Integrated Modeling, Inference, and Computing
Integrated Modeling, Inference and Computing will focus on the advancement of the integration of core areas of engineered modeling approaches, machine learning and computation to address barriers in smart modeling with applications in bioengineering for health & disease, environmental health monitoring & climate change, and engineering & design of advanced material systems. It will identify testbeds that define broad application areas that demand new developments in our three fundamental core areas to address barriers in smart modeling.
Northeastern University has significant strengths and expertise in computational modeling, machine learning, and computing. While each of these areas represents a rich technology base, the future lies in their integration to allow the development of smart modeling of complex systems and quantitative model-based learning that can leverage compute-enabled discovery to truly take advantage of the explosion of available data. The concept of smart systems suggests that models can “learn”, and leverage this knowledge to create systems that can tune their parameters, both within and across scales; add new model components; as well as profile and optimize their behavior to provide new levels of specificity and accuracy. Model-based learning expands data exploration methods beyond purely statistical approaches to use tailored computing methods to incorporate domain knowledge into data analysis. We envision bold breakthroughs in the areas of material design, environmental monitoring, and human health.
The initiative will focus on fundamental advances to the integration of the core areas of modeling approaches, machine learning, and computation. To motivate these advances, we identify testbeds that define broad application areas that demand new developments in our three fundamental core areas to address barriers in smart modeling. Initial system-level applications that will motivate our research include: designing new nano-materials that comprise interactions at multiple scales and dimensions, understanding malignant cancerous cell behavior, integrating psychological and mechanistic models of happiness and learning with real-time measurements, and characterizing environment factors that result in drastic climate change. These are representative of a compelling set of applications that remain major challenges to science and engineering.
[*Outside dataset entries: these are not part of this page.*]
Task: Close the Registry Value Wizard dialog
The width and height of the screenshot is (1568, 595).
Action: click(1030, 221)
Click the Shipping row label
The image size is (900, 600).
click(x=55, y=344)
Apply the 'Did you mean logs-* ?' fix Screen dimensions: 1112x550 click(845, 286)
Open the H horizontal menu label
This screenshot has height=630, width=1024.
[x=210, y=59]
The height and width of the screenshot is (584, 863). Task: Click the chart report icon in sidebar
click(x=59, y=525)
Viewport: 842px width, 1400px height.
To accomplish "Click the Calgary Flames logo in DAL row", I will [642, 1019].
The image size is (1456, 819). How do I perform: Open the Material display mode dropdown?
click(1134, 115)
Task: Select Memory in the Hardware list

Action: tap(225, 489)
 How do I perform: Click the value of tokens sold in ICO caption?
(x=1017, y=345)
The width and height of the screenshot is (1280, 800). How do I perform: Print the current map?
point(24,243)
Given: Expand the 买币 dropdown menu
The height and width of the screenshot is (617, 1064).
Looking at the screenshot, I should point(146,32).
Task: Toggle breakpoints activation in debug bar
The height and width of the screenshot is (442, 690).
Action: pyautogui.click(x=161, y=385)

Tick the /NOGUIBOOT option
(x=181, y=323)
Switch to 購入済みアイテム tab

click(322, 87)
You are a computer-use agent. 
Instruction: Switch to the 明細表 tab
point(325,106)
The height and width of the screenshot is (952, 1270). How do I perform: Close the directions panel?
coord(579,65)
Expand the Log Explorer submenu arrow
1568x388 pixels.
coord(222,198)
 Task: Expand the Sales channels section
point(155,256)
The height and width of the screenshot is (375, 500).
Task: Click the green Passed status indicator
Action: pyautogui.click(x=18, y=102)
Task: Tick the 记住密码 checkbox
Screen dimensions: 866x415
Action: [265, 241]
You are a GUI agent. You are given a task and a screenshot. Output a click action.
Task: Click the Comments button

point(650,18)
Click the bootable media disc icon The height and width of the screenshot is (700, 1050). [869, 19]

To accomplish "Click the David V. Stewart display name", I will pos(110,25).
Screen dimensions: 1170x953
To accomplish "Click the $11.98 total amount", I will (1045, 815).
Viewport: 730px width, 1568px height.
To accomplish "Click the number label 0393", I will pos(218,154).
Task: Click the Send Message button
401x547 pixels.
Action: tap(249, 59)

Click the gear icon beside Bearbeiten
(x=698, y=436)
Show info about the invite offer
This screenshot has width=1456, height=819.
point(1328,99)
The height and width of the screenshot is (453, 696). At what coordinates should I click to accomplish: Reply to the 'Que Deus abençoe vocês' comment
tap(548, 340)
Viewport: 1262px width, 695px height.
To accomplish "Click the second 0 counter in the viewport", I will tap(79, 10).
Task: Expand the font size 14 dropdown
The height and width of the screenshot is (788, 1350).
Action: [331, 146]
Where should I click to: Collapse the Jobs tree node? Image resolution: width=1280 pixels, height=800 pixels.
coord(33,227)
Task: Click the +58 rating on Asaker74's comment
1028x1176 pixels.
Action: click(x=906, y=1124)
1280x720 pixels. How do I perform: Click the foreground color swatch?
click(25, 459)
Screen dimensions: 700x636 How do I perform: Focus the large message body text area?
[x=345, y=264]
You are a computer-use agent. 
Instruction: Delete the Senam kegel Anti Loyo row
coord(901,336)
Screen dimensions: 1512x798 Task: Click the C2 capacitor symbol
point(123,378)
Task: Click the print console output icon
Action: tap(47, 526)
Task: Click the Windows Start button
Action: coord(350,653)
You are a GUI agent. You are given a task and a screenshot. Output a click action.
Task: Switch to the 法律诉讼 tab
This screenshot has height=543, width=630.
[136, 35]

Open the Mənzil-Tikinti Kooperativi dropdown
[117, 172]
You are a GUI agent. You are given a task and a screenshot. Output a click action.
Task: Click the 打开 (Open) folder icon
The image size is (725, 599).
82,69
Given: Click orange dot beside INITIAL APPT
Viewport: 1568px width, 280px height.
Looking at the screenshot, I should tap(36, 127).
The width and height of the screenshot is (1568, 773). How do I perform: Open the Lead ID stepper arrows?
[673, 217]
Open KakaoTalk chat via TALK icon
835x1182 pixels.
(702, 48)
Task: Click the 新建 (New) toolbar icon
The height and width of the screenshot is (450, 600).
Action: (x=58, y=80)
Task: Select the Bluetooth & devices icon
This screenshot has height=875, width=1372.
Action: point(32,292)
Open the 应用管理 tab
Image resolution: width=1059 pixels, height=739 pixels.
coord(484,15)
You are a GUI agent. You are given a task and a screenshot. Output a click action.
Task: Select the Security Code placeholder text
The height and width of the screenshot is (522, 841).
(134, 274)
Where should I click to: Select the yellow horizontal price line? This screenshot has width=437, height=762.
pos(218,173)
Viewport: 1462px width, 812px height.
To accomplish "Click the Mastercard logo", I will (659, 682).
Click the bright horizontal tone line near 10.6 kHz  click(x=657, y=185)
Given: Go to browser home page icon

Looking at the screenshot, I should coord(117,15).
The modeling challenges in these applications inherently involve huge volumes of data. Smart models require new machine learning techniques to adapt and expand mechanistic models to fit complex phenomena. Model-based inference requires new methods of modeling to frame and guide data analysis. Both require advances in computing and algorithm rethinking to achieve reasonable time and memory burdens and to move from the laboratory into the real world. Efficient computation is a critical enabler in all these approaches, and innovations are sorely needed to address the scale of the processing required in modeling spatial, temporal and networked dynamic systems, and seamless integrating processing from sensors, distributed embedded processors, heterogeneous complex networks and heterogeneous processing facilities. Our model of computation includes software and hardware at all these levels and involves data structures, algorithms, architectures and application-specific devices. We view each of these components as an integrated, complex, processing architecture, which can support the integrated modeling and learning we propose.
Specific applications will be used to advance modeling, machine learning, and computation. The goal is unifying approaches that span these applications. Some applications which researchers at Northeastern have established expertise, but continue to face significant computational barriers include:
Engineering and design of advanced material systems: COE has expertise in scale bridging efforts, from atoms to continua, aimed at understanding structure-property relations in materials and their rationale design. There is an urgent need for novel and highly efficient algorithms that allow seamless handshaking of the scales to make contact with experimentation; an integrated approach that involves heterogeneous computing and machine learning can pave the way for transformative approaches that have an immediate impact for quantifying the materials genome. Systems of interest include structural materials such as metals and ceramics, electronic and photonic materials, nanomaterial behavior and manufacturing, material mechanics, and catalysis.
Bioengineering for health and disease: Human health involves complex interacting systems at spatial scales from molecular to societal and time scales from nanoseconds to decades. Full mechanistic models are infeasible, while generic statistical learning ignores known constraints (genetic, biophysical, environmental, social). Advances from genetics and imaging to smartphones provide an avalanche of health-related data. We will integrate modeling, learning, and computing to extract information from these data for increased understanding of health and disease processes, eventually leading to fundamental health improvement. As examples, blood-borne sensors monitoring low-level physiological processes communicating with sophisticated smart models and learning algorithms could detect and treat early-stage metastasis or infection, and real-time monitoring of autonomic or non-conscious mental phenomena could allow entirely new methods of behavioral and psychological therapy.
Environmental health monitoring and climate change: From fundamental advances in the science of climate change and associated weather extremes to preventing hazards from turning into catastrophic disasters through improved resilience of critical infrastructures and sensor-based early warning systems, computational modeling and analysis have had increasingly large roles in societal priorities.., Machine learning is barely developing methods for handling extreme values or complex dependence structures, while high-performance computation is struggling to keep up with the volumes and velocity of data from models and sensor systems. COE has recognized capabilities in climate extremes, hydrology, environmental health, life cycle analysis, sensor-based monitoring in geosciences, and critical infrastructures assessment.